Correlation Between BMO Canadian and BMO Clean
Can any of the company-specific risk be diversified away by investing in both BMO Canadian and BMO Clean at the same time? Although using a correlation coefficient on its own may not help to predict future stock returns, this module helps to understand the diversifiable risk of combining BMO Canadian and BMO Clean into the same portfolio, which is an essential part of the fundamental portfolio management process.
By analyzing existing cross correlation between BMO Canadian Bank and BMO Clean Energy, you can compare the effects of market volatilities on BMO Canadian and BMO Clean and check how they will diversify away market risk if combined in the same portfolio for a given time horizon. You can also utilize pair trading strategies of matching a long position in BMO Canadian with a short position of BMO Clean. Check out your portfolio center. Please also check ongoing floating volatility patterns of BMO Canadian and BMO Clean.
Diversification Opportunities for BMO Canadian and BMO Clean
-0.64 | Correlation Coefficient |
Excellent diversification
The 3 months correlation between BMO and BMO is -0.64. Overlapping area represents the amount of risk that can be diversified away by holding BMO Canadian Bank and BMO Clean Energy in the same portfolio, assuming nothing else is changed. The correlation between historical prices or returns on BMO Clean Energy and BMO Canadian is a relative statistical measure of the degree to which these equity instruments tend to move together. The correlation coefficient measures the extent to which returns on BMO Canadian Bank are associated (or correlated) with BMO Clean. Values of the correlation coefficient range from -1 to +1, where. The correlation of zero (0) is possible when the price movement of BMO Clean Energy has no effect on the direction of BMO Canadian i.e., BMO Canadian and BMO Clean go up and down completely randomly.
Pair Corralation between BMO Canadian and BMO Clean
Assuming the 90 days trading horizon BMO Canadian Bank is expected to generate 0.09 times more return on investment than BMO Clean. However, BMO Canadian Bank is 11.19 times less risky than BMO Clean. It trades about 0.18 of its potential returns per unit of risk. BMO Clean Energy is currently generating about -0.02 per unit of risk. If you would invest 3,032 in BMO Canadian Bank on November 3, 2024 and sell it today you would earn a total of 13.00 from holding BMO Canadian Bank or generate 0.43% return on investment over 90 days.

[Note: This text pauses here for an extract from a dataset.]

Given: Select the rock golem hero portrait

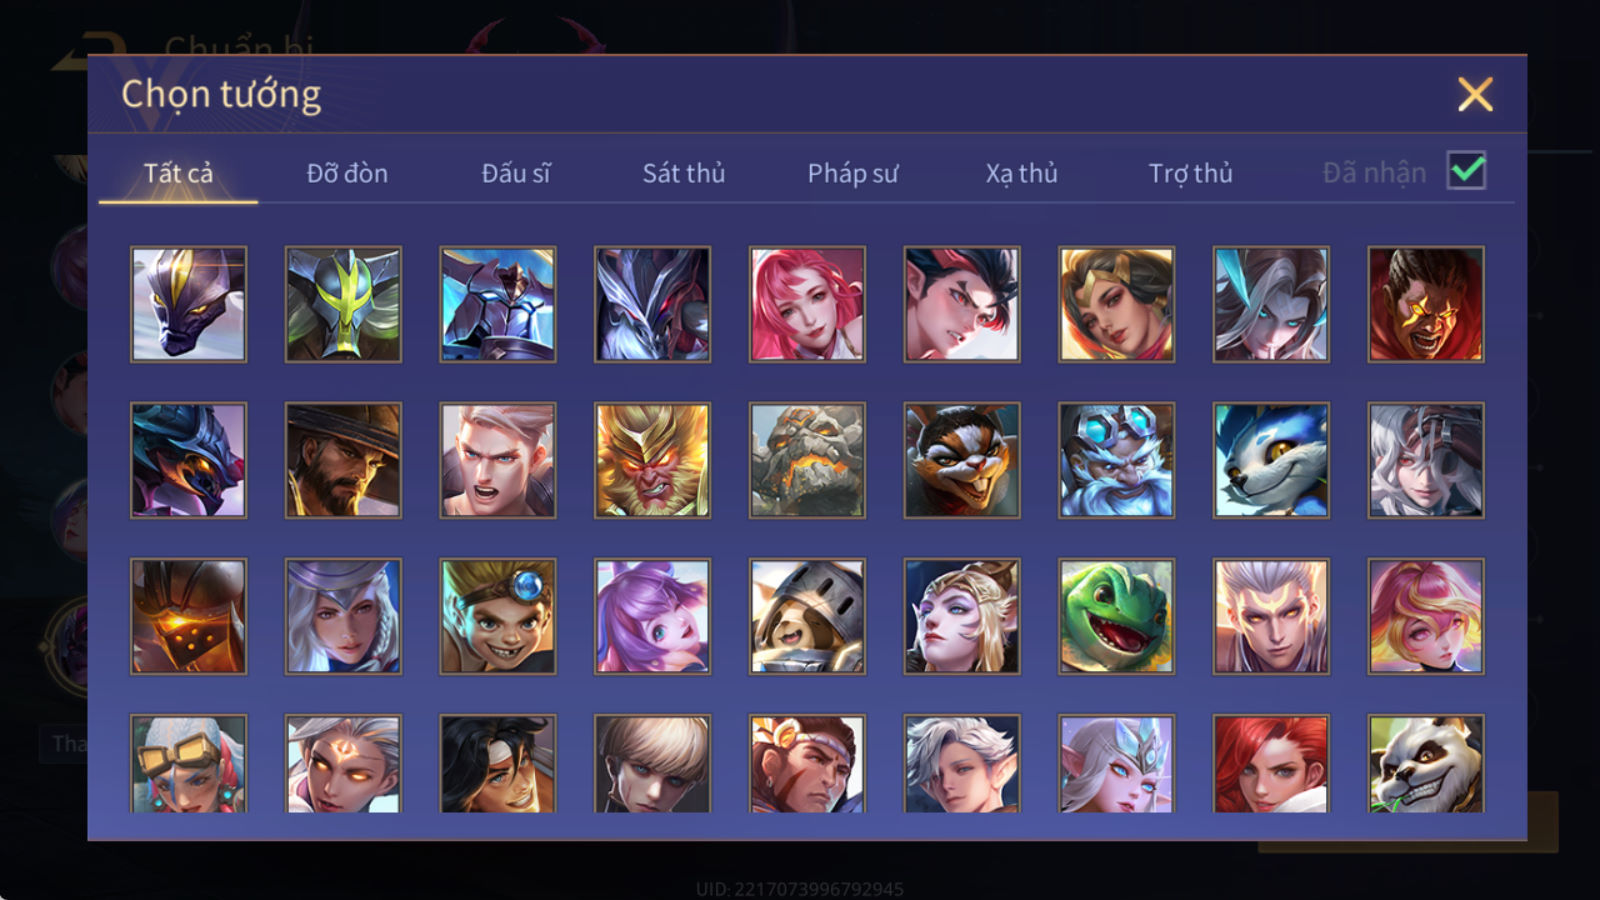Looking at the screenshot, I should pos(807,460).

Time Period | 3 Months [change] |
Direction | Moves Against |
Strength | Weak |
Accuracy | 100.0% |
Values | Daily Returns |
BMO Canadian Bank vs. BMO Clean Energy
Performance |
Timeline |
BMO Canadian Bank |
BMO Clean Energy |
BMO Canadian and BMO Clean Volatility Contrast
Predicted Return Density |
Returns |
Pair Trading with BMO Canadian and BMO Clean
The main advantage of trading using opposite BMO Canadian and BMO Clean positions is that it hedges away some unsystematic risk. Because of two separate transactions, even if BMO Canadian position performs unexpectedly, BMO Clean can make up some of the losses. Pair trading also minimizes risk from directional movements in the market. For example, if an entire industry or sector drops because of unexpected headlines, the short position in BMO Clean will offset losses from the drop in BMO Clean's long position.BMO Canadian vs. BMO Short Term Bond | BMO Canadian vs. BMO Aggregate Bond | BMO Canadian vs. BMO Balanced ETF | BMO Canadian vs. BMO Aggregate Bond |
BMO Clean vs. BMO Short Term Bond | BMO Clean vs. BMO Canadian Bank | BMO Clean vs. BMO Aggregate Bond | BMO Clean vs. BMO Balanced ETF |
Check out your portfolio center.Note that this page's information should be used as a complementary analysis to find the right mix of equity instruments to add to your existing portfolios or create a brand new portfolio. You can also try the Analyst Advice module to analyst recommendations and target price estimates broken down by several categories.